Third-party financed

Those companies that cannot or do not wish to finance projects themselves must look to third-party financiers.

Some firms are willing to round up serious capital to own the long-term revenues from storage assets, as AMS found with Macquarie, and Stem found most recently with the Ontario Teachers' Pension Plan.

Financing portfolios of storage projects gets easier if the systems fit a template for customer qualification, project structure and pricing, said Mansfield, who focuses on C&I solar-plus-storage at NantEnergy. It saves time and effort to apply qualified new projects into a previously vetted performance guarantee framework, rather than drafting a new guarantee for every new project.

NantEnergy is something of a hybrid between small and large company. It's the product of billionaire Patrick Soon-Shiong's acquisitions of zinc-air battery maker Fluidic and Sharp's C&I SmartStorage unit. That arrangement combines the financial backing of Soon-Shiong's Nant business empire with "the ambition and goals of a startup," Mansfield said.

The business takes a similarly hybrid approach to financing, tapping third-party capital as well as internal corporate equity.

"It comes down to cost of capital and the management of the asset," Mansfield said of the choice between internal or external financing.

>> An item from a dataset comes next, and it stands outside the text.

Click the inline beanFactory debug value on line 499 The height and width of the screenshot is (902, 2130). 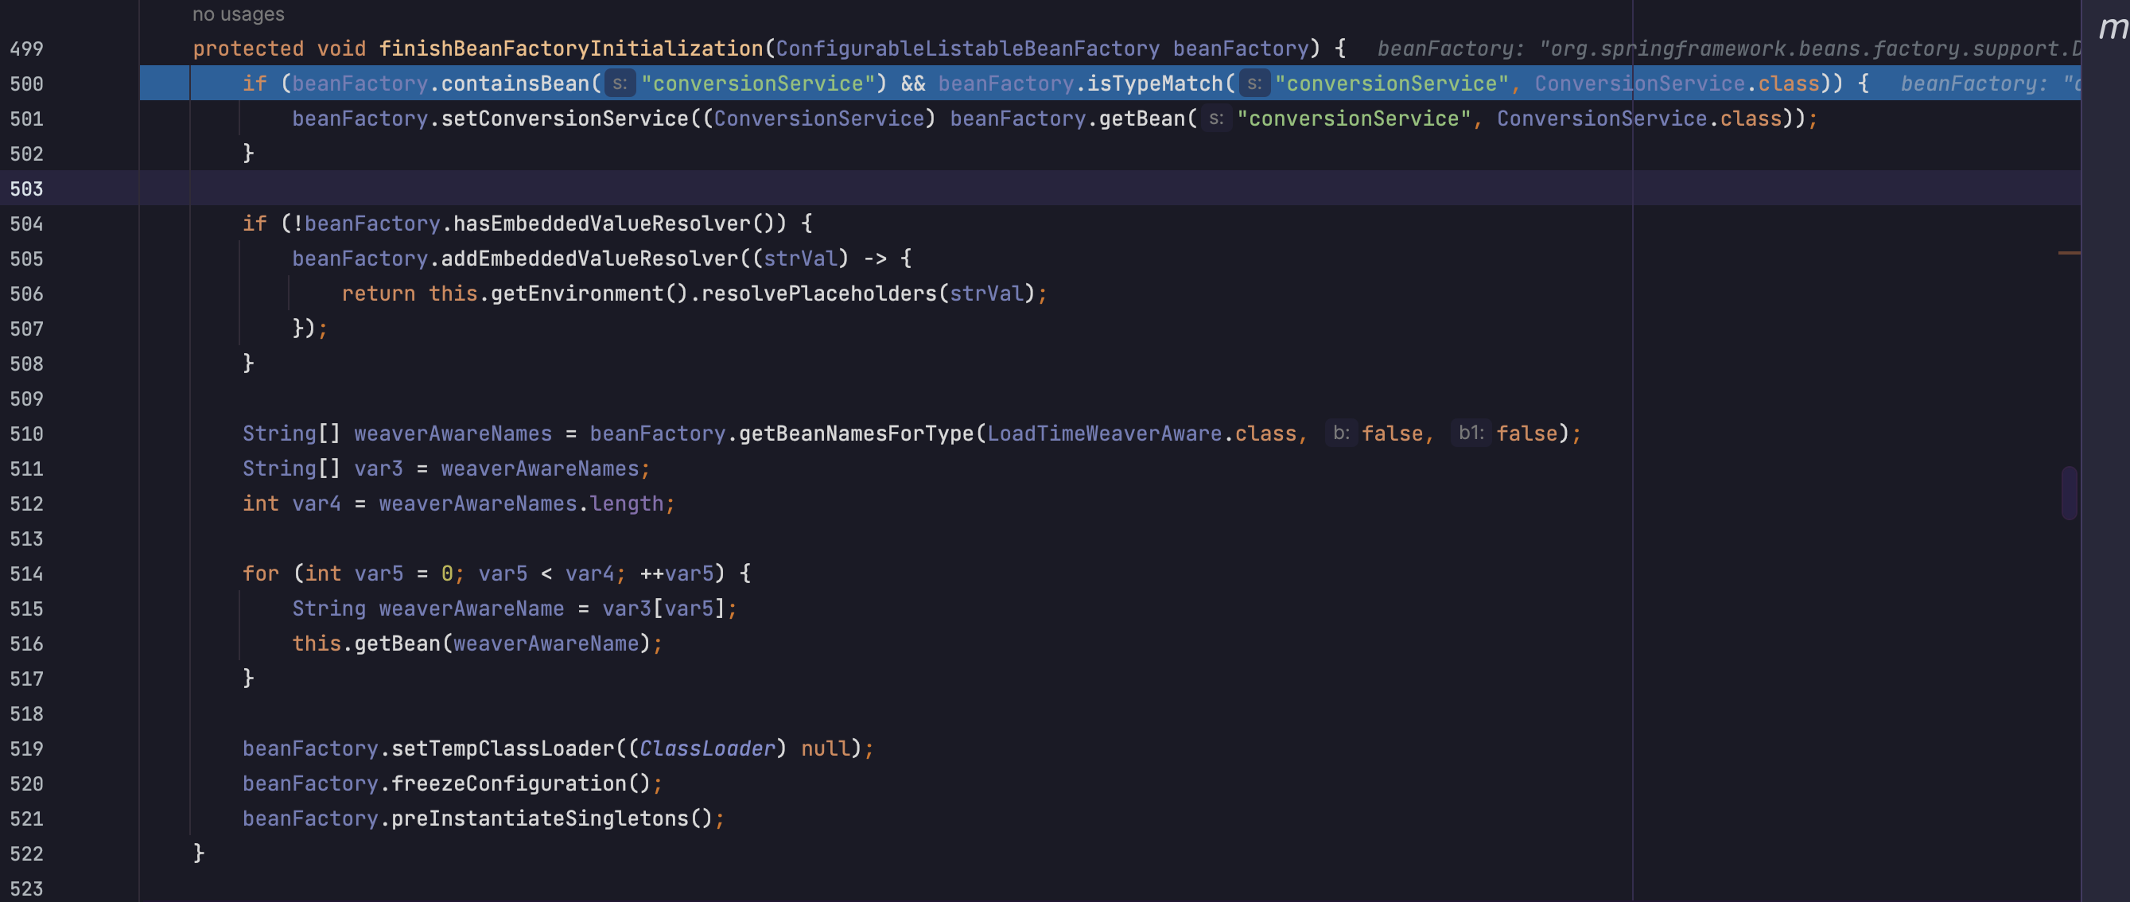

Finding an external financier can lower the cost of capital, but it adds complexity to the deal and typically cedes operational control to the third party. Depending on how the contract is structured, it could rule out new operational strategies that would generate greater margins as new value streams arise.

"We understand the technical risk of underperformance better than third parties," Mansfield said. "We can tune risk to our favor internally."

That understanding will be the key to unlocking cheaper and more widespread third-party financing.

Financiers need to see more examples of storage projects generating investment-grade returns. But they also need more avenues for interrogating the business case of a given storage project. The storage developer pitching it will always have an interest in making its projected returns look good.

"It’s migrating to a greater degree of comfort than historically, but still, they really need to understand the technology risk," Mansfield said of third-party financiers. "There is a general concern in verifying that projected models from vendors are actually achievable."

For his part, Mansfield prefers taking a "cynical and pragmatic" view when modeling his potential returns, rather than setting expectations too high.